Saudi Aramco saniert den Staatshaushalt

Die Coronapandemie und der Krieg in der Ukraine spülen dem saudischen Ölkonzern viel Geld in die Kassen. Die Förderkapazität soll ausgebaut werden.

Steigende Öl- und Gaspreise sind gut für alle, die Öl und Gas produzieren. Fallen dann noch Konkurrenten aus, wie zurzeit die russischen Anbieter, deren Öl niemand kaufen will und deren pipelinegebundene Gaslieferungen von Sanktionen eingeschränkt werden könnten, gibt es kein Halten mehr (vgl. Text unten). Preise, Umsatz und Gewinn steigen und steigen.

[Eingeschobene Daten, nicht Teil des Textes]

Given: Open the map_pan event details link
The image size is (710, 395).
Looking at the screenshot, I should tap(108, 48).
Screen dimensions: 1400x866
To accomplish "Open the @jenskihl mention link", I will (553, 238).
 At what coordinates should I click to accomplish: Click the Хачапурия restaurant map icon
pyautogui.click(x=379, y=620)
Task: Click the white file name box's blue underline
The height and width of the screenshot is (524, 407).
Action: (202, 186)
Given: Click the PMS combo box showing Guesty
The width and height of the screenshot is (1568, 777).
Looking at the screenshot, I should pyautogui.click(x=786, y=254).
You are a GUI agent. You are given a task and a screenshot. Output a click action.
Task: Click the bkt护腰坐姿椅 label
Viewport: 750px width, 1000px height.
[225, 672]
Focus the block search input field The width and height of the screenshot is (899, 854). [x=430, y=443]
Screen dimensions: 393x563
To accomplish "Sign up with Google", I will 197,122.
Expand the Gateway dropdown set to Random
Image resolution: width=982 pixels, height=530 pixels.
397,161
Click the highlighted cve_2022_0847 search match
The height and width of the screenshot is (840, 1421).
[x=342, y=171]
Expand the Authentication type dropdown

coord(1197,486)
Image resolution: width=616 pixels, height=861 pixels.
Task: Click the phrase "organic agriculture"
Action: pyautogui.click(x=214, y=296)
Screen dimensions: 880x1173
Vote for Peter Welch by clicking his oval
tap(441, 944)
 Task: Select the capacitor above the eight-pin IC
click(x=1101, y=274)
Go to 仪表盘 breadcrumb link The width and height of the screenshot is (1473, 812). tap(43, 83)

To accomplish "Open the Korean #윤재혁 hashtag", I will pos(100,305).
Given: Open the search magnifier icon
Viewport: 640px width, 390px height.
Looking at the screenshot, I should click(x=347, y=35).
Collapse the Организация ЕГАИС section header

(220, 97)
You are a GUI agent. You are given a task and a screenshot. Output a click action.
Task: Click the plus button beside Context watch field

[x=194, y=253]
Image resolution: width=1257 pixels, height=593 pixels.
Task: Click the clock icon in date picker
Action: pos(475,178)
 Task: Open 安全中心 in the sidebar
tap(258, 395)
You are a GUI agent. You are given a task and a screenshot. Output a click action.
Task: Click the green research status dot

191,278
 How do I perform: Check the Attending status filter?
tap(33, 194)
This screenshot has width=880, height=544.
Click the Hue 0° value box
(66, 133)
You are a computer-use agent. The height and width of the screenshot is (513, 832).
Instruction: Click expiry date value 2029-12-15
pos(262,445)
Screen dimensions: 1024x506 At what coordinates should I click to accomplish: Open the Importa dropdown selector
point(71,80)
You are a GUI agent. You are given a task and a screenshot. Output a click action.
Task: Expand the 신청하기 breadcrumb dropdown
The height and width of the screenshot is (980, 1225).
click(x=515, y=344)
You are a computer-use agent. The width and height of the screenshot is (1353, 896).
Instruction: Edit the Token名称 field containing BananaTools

Saudi Aramco gehört zu den grössten Öl- und Gaskonzernen der Welt. 2021 lag sie gemessen am Umsatz mit 401 Mrd. $ auf Platz zwei der Weltrangliste. Platz eins und drei erreichten chinesische Unternehmen: Sinopec (432 Mrd. $) und Petrochina (377 Mrd. $).

Konstante Fördermenge

Saudi Aramcos Umsatzwachstum von 74% gegenüber dem pandemiebedingt schwachen Vorjahr ist nicht der gestiegenen Fördermenge geschuldet. Sie blieb mit durchschnittlich 9,2 Mio. Barrel pro Tag (mbpd) gegenüber 2020 konstant, da sich das Unternehmen an die Vorgaben der Opec hält. Wegen der im Laufe des Jahres stark gestiegenen Nachfrage, die von der weltweiten Erholung der Wirtschaft ausgelöst wurde, stiegen die Preise, die Aramco am Markt erzielen konnte, von durchschnittlich 40.60 $ pro Barrel im Jahr 2020 auf 70.50 $ pro Barrel.